Using keys from PGP and GnuPG
On machines with existing installations of Symantec PGP command line or GnuPG, the DidiSoft PowerShell commands can utilize keys directly from the key storage of those applications. Both the key ring format of pubring/secring files and the new GnuPG .kbx file format and directory for private keys are supported.
Public keys
To use a public key from a pubring.pgp file we have to specify its location with the -Pubring parameter and the key with the -Key parameter with part of the User ID or the hexadecimal Key ID. For example:
ConvertTo-PgpEncryptedFile ... -Pubring c:\GnuPG\pubring.gpg -Key "09AC3456" ... ConvertTo-PgpEncryptedFile ... -Pubring c:\GnuPG\pubring.gpg -Key "acm@company.com" ... ConvertTo-PgpEncryptedFile ... -Pubring c:\GnuPG\pubring.kbx -Key "09AC3456" ...
Private keys
For utilizing a private key the -Secring parameter must point to a secring.pgp file or for the new GnuPG versions it can point to a folder with private keys:
ConvertFrom-PgpEncryptedFile ... -Secring c:\GnuPG\secring.gpg -Password "private key password" ... ConvertFrom-PgpEncryptedFile ... -Secring c:\GnuPG\private-keys-v1.d\ -Password "private key password" ...

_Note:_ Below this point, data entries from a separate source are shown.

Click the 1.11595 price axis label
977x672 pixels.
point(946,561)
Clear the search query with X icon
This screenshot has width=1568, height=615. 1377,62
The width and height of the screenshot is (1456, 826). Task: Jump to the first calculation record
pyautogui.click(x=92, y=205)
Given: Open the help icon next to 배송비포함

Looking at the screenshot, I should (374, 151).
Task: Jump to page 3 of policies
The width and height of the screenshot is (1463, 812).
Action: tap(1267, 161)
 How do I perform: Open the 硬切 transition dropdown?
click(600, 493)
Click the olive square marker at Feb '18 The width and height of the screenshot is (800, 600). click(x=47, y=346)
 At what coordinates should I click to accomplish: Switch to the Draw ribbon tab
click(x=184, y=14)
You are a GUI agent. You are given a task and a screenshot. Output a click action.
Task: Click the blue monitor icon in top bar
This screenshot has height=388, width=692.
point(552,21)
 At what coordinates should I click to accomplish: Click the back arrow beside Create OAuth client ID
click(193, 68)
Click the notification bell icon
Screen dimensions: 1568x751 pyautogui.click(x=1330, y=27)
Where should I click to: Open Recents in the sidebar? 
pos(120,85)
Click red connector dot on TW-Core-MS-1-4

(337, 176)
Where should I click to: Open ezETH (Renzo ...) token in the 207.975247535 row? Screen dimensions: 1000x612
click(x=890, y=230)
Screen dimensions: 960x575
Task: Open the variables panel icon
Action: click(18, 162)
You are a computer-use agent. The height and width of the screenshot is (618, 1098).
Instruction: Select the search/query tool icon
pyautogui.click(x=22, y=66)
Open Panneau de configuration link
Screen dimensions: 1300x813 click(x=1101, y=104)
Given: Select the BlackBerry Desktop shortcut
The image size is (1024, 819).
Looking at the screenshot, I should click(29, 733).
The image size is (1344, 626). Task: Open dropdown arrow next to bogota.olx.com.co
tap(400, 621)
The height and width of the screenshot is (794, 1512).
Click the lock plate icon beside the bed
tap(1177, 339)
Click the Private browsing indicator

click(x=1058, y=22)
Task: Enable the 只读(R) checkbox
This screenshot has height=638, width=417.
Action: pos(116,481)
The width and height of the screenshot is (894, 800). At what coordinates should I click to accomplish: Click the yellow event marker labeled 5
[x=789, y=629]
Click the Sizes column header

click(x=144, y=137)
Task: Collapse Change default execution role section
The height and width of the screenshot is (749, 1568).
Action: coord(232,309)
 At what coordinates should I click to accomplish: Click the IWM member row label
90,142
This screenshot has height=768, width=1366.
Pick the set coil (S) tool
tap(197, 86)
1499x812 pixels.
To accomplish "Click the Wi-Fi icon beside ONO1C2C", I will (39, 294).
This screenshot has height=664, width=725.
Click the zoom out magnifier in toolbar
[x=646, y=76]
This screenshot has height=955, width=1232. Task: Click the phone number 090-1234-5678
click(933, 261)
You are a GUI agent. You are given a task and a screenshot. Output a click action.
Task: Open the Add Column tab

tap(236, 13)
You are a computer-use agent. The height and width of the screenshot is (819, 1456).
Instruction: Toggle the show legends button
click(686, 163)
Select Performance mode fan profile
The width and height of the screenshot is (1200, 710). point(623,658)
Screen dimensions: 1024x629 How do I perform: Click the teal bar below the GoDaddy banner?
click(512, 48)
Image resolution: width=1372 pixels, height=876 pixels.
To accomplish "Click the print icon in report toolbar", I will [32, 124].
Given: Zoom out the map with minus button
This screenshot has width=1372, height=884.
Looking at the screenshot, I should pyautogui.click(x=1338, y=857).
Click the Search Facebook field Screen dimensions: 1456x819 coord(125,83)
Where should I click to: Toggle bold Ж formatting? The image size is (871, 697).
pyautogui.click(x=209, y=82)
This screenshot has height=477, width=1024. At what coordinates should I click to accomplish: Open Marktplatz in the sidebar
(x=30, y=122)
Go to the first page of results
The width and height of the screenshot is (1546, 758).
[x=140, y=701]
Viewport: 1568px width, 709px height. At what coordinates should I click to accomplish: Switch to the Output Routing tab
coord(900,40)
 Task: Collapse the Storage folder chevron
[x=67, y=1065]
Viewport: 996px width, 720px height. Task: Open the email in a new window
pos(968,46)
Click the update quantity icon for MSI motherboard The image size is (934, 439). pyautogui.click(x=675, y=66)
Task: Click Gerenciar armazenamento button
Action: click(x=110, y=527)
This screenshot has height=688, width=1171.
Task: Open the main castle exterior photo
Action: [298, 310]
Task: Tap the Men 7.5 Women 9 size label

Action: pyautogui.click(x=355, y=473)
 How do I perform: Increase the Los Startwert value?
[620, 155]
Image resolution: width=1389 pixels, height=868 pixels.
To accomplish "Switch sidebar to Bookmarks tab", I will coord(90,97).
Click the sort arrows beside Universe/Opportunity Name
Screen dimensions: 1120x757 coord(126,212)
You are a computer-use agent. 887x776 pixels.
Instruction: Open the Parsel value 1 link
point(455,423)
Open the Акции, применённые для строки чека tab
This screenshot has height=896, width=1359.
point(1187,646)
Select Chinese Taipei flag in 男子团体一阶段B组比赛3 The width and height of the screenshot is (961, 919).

Getting information from PGP keys
We can obtain information from a PGP key with the Get-PgpKeyInfo command:
1 | Get-PgpKeyInfo -Path c:\key.asc -Type UserId |
Possible values for the -Type argument are:
- KeyIdsRaw – an array of raw Key IDs of type System.Int64
- MasterKeyIdRaw – master Key ID of type System.Int64
- KeyIdRaw – same as MasterKeyIdRaw
- KeyId – master Key ID in short hexadecimal format of type System.String
- MasterKeyId – same as KeyId
- KeyIdLong – master Key ID in full hexadecimal format of type System.String
- MasterKeyIdLong – same as KeyIdLong
- KeyIds – an array of Key IDs in short hexadecimal format of type System.String
- KeyIdsLong – an array of the Key IDs in full hexadecimal format of type System.String
- UserId – primary User ID of type System.String
- PrimaryUserId – same as UserId
- UserIds – an array of User IDs of type System.String
- Algo – master key algorithm name of type System.String
- Expiration – master key expiration
- Ciphers – an array of cyphers preferences of type DidiSoft.Pgp.CypherAlgorithm ,
- Hashes – an array of hash preferences of type DidiSoft.Pgp.HashAlgorithm ,
- Compressions – an array of compression preferences of type DidiSoft.Pgp.CompressionAlgorithm ,
- IsPrivateKey – System.Boolean indicating is there a private OpenPGP key in the specified key file
Getting help
Command line help for each of the provided Cmdlets is available via the Get-Help command, like:
1 | Get-Help ConvertTo-PgpClearSignedFile |
Also .CHM help file is available under the library folder \Help\DidiSoft.Pgp.PowerShell.chm and in the Start menu program group of the library.
Summary
This chapter summarizes the usage of DidiSoft.Pgp.PowerShell.dll which provides a ready set of Windows Powershell commands on top of DidiSoft OpenPGP Library for .NET.
The described module exposes the most common functionality of the library. In future versions additional commands will also be implemented.